Proximal junctional kyphosis (PJK) and failure (PJF) are potentially catastrophic complications that result from abrupt changes in stress across rigid instrumented and mobile non-fused segments of the spine (transition zone) after adult spinal deformity surgery. Recently, data have indicated that extension (widening) of the transitional zone via use of proximal junctional (PJ) semi-rigid fixation can mitigate this complication.
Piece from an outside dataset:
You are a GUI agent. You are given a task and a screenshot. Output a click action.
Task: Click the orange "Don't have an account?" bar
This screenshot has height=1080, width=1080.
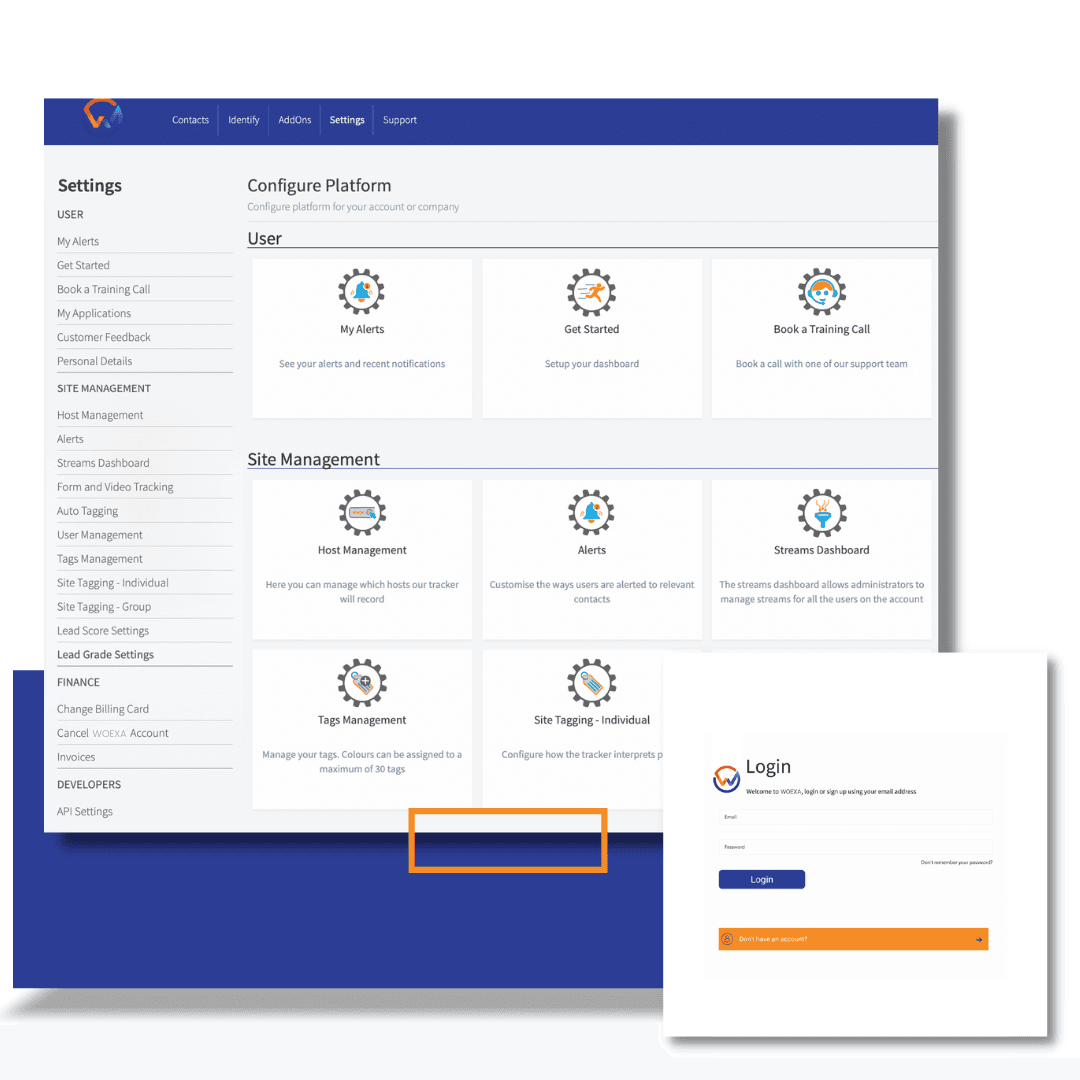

To assess the biomechanical effectiveness of 3 semi-rigid fixation constructs (compared to pedicle screw fixation alone), the authors performed cadaveric studies that measured the extent of PJ motion and intradiscal pressure changes (ΔIDP).

METHODS

To measure flexibility and ΔIDP at the PJ segments, moments in flexion, extension, lateral bending (LB), and torsion were conducted in 13 fresh-frozen human cadaveric specimens. Five testing cycles were conducted, including intact (INT), T10–L2 pedicle screw-rod fixation alone (PSF), supplemental hybrid T9 Mersilene tape insertion (MT), hybrid T9 sublaminar band insertion (SLB1), and hybrid T8/T9 sublaminar band insertion (SLB2).

RESULTS

Compared to PSF, SLB1 significantly reduced flexibility at the level rostral to the upper-instrumented vertebral level (UIV+1) under moments in 3 directions (flexion, LB, and torsion, p ≤ 0.01). SLB2 significantly reduced motion in all directions at UIV+1 (flexion, extension, LB, torsion, p < 0.05) and at UIV+2 (LB, torsion, p ≤ 0.03). MT only reduced flexibility in extension at UIV+1 (p = 0.02). All 3 constructs revealed significant reductions in ΔIDP at UIV+1 in flexion (MT, SLB1, SLB2, p ≤ 0.02) and torsion (MT, SLB1, SLB2, p ≤ 0.05), while SLB1 and SLB2 significantly reduced ΔIDP in extension (SLB1, SLB2, p ≤ 0.02) and SLB2 reduced ΔIDP in LB (p = 0.05). At UIV+2, SLB2 similarly significantly reduced ΔIDP in extension, LB, and torsion (p ≤ 0.05).

CONCLUSIONS

Compared to MT, the SLB1 and SLB2 constructs significantly reduced flexibility and ΔIDP in various directions through the application of robust anteroposterior force vectors at UIV+1 and UIV+2. These findings indicate that semi-rigid sublaminar banding can most effectively expand the transition zone and mitigate stresses at the PJ levels of long-segment thoracolumbar constructs.